In the material between the line containing "Identify the location of Liabilities." and the line containing "In order to click on the", inclusive, rename "Liabilities" to "Assets". Reproduce only those lines, with everything else left as it is.

□ □ □

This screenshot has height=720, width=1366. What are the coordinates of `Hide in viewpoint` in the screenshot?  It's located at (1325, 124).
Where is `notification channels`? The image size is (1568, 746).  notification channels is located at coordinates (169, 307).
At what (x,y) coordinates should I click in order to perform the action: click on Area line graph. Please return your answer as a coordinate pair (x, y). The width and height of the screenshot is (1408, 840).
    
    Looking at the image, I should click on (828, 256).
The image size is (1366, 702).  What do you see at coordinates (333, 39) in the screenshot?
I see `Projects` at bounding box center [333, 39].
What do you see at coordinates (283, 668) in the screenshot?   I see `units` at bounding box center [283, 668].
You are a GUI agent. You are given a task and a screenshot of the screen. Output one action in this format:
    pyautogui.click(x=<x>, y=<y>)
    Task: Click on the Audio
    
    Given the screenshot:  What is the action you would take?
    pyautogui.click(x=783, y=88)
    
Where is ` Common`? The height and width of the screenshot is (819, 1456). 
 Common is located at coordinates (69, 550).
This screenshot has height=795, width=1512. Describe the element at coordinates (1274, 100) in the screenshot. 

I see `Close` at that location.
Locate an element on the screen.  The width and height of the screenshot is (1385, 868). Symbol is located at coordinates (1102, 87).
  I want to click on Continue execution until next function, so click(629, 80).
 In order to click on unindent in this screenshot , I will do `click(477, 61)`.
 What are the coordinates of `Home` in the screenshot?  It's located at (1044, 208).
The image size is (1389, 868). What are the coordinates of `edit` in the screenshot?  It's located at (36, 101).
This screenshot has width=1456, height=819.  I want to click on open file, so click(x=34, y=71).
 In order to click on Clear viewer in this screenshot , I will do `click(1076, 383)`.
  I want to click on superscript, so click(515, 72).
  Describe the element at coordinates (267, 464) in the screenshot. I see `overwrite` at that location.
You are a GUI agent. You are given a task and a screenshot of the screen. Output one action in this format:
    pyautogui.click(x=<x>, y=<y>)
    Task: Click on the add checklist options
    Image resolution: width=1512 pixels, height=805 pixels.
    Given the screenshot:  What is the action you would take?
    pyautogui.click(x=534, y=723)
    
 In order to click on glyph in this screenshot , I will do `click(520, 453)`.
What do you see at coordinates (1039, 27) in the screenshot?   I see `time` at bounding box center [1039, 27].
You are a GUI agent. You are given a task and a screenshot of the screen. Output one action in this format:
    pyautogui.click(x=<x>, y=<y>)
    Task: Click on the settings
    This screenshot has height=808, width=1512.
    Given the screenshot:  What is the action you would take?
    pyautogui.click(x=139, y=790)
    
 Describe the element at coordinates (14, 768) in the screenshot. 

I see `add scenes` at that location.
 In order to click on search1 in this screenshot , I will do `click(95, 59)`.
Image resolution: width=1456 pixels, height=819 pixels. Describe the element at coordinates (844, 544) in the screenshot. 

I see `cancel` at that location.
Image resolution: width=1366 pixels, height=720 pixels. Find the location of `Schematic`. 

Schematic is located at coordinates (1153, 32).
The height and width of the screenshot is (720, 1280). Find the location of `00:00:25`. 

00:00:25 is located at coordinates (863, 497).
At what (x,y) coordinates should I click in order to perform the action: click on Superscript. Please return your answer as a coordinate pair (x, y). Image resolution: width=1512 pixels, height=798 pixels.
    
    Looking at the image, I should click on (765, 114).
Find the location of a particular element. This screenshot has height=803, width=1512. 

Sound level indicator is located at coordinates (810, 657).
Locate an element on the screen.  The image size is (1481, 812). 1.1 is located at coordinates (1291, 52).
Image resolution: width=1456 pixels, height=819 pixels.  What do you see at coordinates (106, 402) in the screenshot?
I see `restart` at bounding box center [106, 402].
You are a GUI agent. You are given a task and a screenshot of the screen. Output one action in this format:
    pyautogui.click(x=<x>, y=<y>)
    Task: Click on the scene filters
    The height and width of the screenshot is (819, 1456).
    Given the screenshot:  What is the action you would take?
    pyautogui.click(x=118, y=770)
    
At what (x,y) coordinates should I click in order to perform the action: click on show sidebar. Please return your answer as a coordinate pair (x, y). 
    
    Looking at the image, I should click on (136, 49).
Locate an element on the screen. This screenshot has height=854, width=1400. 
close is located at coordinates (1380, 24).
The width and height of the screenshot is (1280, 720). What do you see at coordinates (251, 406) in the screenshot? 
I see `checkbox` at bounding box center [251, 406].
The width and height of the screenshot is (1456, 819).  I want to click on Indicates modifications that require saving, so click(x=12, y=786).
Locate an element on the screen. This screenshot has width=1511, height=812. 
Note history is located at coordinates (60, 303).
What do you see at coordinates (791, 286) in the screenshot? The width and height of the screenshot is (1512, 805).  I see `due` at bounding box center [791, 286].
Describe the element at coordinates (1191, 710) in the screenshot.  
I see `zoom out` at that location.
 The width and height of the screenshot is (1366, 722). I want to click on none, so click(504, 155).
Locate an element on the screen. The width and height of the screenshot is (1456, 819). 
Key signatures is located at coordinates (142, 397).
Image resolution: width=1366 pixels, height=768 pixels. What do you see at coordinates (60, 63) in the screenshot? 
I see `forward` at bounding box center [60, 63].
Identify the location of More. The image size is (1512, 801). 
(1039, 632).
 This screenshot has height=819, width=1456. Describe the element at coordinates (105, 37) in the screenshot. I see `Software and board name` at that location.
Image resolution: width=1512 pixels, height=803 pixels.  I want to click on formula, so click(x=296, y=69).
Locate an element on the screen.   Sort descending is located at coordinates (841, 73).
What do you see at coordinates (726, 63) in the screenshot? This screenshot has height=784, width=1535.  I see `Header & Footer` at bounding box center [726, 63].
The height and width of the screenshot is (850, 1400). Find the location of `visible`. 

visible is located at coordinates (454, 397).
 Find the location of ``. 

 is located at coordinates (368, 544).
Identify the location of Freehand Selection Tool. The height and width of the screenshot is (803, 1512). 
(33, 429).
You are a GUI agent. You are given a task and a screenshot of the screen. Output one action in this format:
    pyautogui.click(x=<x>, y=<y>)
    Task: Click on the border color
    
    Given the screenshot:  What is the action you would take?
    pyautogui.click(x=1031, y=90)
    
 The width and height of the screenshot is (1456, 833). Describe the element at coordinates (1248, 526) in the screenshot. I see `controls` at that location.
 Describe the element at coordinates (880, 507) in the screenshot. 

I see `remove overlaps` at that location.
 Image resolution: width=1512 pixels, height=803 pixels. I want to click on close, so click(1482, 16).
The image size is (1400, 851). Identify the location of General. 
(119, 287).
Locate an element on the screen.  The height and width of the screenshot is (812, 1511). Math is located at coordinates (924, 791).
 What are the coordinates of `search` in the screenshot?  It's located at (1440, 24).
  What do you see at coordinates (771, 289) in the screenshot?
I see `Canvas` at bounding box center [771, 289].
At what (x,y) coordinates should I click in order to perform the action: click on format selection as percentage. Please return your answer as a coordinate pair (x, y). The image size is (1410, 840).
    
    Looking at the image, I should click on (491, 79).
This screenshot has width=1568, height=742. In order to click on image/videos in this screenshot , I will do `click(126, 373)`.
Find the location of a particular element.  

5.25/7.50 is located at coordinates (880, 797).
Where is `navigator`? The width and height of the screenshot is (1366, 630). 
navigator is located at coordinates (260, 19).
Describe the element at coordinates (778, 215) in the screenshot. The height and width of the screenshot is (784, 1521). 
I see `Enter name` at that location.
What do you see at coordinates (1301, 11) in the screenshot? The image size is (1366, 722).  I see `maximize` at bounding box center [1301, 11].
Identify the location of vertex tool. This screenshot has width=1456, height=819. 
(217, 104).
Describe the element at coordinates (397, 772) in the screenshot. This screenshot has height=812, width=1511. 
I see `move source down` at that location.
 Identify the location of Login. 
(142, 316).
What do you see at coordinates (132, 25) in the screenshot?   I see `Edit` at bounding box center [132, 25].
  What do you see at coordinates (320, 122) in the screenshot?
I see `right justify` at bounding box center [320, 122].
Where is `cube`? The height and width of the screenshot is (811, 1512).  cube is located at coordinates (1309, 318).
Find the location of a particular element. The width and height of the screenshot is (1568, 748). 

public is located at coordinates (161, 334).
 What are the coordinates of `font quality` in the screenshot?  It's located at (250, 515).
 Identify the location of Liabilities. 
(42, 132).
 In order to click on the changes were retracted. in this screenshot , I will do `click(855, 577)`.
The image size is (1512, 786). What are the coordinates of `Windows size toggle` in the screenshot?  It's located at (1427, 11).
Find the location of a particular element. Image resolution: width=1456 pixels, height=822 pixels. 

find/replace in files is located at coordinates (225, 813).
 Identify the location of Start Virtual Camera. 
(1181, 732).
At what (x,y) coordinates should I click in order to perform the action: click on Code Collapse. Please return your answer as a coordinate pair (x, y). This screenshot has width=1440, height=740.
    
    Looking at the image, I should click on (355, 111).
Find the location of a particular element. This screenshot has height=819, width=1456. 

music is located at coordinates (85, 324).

□ □ □

** CORRECT RESULT **
 Identify the location of Assets. 
(42, 132).
 In order to click on the changes were retracted. in this screenshot , I will do `click(855, 577)`.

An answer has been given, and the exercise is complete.